El partido de Vigo

VIGO

Hay almas cándidas que creen casual que Vigo carezca de peso político o entidad administrativa. En su inocencia, estos ciudadanos pueden extrañarse de que la mayor ciudad de Galicia no sea capital de nada. Sin embargo, atribuyen el fenómeno a los acasos del destino y a ignotas conjunciones cósmicas. Para ellos, esto es así por mera casualidad.

Pero basta estudiar la historia de Vigo en los últimos dos siglos para descubrir que esta marginación responde a un plan deliberadamente trazado. Y que puede nombrarse en cada época a quienes se encargaron de que la ciudad se mantuviese al margen del poder político.

Porque, hace casi dos siglos, las cosas iban en un sentido bien diferente. En marzo de 1820, la Junta de Gobierno de Galicia aprobaba los 47 partidos judiciales en que se dividiría el país. Y el de Vigo tenía jurisdicción sobre una vasta comarca, que incluía «las costas de Coia, Bouzas, Alcabre, San Paio de Navia, Coruxo, San Miguel de Oia, Priegue, Panxón, San Pedro da Ramallosa, Santa Cristina da Ramallosa y la villa de Baiona hasta el confín de Oia, donde se señaló el partido de Tui».

Por el interior, el partido judicial continuaba «por los montes altos llamados costa de Oia, Groba, Madalena, Santo Antonio, San Xulián, couto do Galiñeiro, San Pedro de Cela y Zamáns», para seguir por Beade, Bembrive, Cabral, Candeán y aun Trasmañó y Chapela.

Mientras hoy se demora una ley de área metropolitana, hace dos siglos la administración judicial ya contemplaba una jurisdicción para Vigo que incluía al completo el Val Miñor, por ejemplo.
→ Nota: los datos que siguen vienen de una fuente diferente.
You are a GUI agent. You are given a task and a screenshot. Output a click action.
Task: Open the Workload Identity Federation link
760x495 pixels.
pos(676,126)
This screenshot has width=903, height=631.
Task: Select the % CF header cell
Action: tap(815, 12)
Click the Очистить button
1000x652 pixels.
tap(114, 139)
Un año después de esta ordenación de la Justicia, Vigo sería designada capital de la provincia de su mismo nombre, que absorbía la antigua de Tui y parte de la de Santiago.

Sin embargo, esta ola de poder político hacia Vigo, surgida a comienzos del siglo XIX, se desvaneció a lo largo de dos centurias, curiosamente cuando la ciudad ganaba mayor peso económico y demográfico.

Algún día habrá que estudiar detenidamente qué pasó en los últimos doscientos años con la mayor ciudad de Galicia. Qué se hizo con ella. Y qué razones hubo para un asombroso proceso de postración política que, por cierto, continúa. La demora reiterada de un Área Metropolitana es el mejor ejemplo de que nuestra desgracia no es casual. El futuro que se quiso truncar hace dos siglos, se le sigue negando a Vigo de forma deliberada.